» Source text:
____________________

Oil pump
Oil pump

Iraq warned of economic ‘intensive care’ without diversification from oil

Reliant on oil for economic survival, Iraq is warned that it’s on the verge of a fiscal “intensive care” situation unless it diversifies. This comes in the wake of global efforts to mitigate the climate impact of fossil fuels. 

Iraq’s abundant oil reserves could sustain current production rates for a century. However, the nation has been sluggish in adapting to the global pivot away from hydrocarbons. For years, the energy sector has faced pressure to reduce greenhouse gas emissions, aiming to limit global warming to 1.5 degrees Celsius above pre-industrial levels. 

In April, G7 nations – including Britain, Canada, France, Germany, Italy, Japan and the U.S. – pledged to fast-track their departure from fossil fuels, aiming for carbon neutrality by 2050. 

However, with oil sales forming 90% of Iraq’s budget revenue as the country recovers from years of intense conflicts and political turmoil, Iraq remains overly dependent on the sector. 

“The whole economy depends on oil and the price of oil,” comments political scientist Ammar al-Azzawi. “If oil plunges, our economy will go to intensive care.”

His solution is to bolster Iraq’s industrial, agricultural and tourism sectors before the world’s transition to alternative energy sources accelerates. 

In March, the European Union announced plans to halt the sale of combustion engines in new cars by 2035, a move symbolizing the worldwide energy shift.

Ali al-Saffar, climate director at the Rockefeller Foundation in New York, warns that the global “energy transition is taking place, but not yet at the speed and scale that scientists and experts tell us is necessary to avert the worst impacts of climate change.”

____________________

» Material provided:

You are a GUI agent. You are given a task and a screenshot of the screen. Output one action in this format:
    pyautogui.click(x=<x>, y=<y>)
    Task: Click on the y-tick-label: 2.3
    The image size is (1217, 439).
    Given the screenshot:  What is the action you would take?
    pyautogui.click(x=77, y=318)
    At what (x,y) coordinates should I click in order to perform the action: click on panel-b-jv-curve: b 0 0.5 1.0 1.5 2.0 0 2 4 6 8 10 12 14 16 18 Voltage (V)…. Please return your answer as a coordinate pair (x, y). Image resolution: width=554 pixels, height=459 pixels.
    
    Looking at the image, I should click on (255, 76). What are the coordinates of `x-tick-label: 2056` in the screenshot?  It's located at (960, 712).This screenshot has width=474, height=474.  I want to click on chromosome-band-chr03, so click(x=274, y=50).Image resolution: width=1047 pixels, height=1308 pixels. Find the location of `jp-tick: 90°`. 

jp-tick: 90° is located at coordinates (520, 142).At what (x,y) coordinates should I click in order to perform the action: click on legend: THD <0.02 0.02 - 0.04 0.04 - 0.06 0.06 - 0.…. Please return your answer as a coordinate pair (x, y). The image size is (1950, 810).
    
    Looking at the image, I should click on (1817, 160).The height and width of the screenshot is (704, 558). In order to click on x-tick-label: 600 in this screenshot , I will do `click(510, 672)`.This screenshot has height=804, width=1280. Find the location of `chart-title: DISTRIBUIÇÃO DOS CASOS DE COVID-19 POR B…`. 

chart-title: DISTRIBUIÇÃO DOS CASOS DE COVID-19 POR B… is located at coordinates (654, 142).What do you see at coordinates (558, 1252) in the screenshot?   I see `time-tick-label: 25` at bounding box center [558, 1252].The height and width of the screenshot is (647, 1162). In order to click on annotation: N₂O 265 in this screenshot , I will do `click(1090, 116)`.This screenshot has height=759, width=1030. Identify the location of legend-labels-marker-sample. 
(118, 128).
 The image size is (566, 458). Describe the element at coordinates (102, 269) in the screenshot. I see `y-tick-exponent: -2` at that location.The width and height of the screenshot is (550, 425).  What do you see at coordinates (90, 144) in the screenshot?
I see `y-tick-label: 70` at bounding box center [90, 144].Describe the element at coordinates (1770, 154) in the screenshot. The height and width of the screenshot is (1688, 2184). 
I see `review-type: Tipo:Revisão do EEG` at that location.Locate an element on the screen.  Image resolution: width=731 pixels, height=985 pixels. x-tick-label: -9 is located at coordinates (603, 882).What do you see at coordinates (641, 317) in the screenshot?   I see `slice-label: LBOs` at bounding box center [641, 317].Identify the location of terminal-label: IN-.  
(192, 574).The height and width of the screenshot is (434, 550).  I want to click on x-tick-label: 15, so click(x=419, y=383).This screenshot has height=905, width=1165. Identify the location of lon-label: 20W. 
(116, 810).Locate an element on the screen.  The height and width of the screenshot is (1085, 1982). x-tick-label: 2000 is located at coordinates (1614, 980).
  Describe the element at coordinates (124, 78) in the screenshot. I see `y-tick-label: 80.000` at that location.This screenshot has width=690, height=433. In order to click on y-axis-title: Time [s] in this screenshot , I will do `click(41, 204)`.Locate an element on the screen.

____________________

» Work to complete:
Please answer these questions from the article on Iraq's oil dependence:
1. What share of Iraq's budget revenue comes from oil sales?
2. By what year did the G7 nations aim to reach carbon neutrality?
3. Which sectors does Ammar al-Azzawi propose to bolster?

» Written answer:
1. 90%
2. 2050
3. The industrial, agricultural and tourism sectors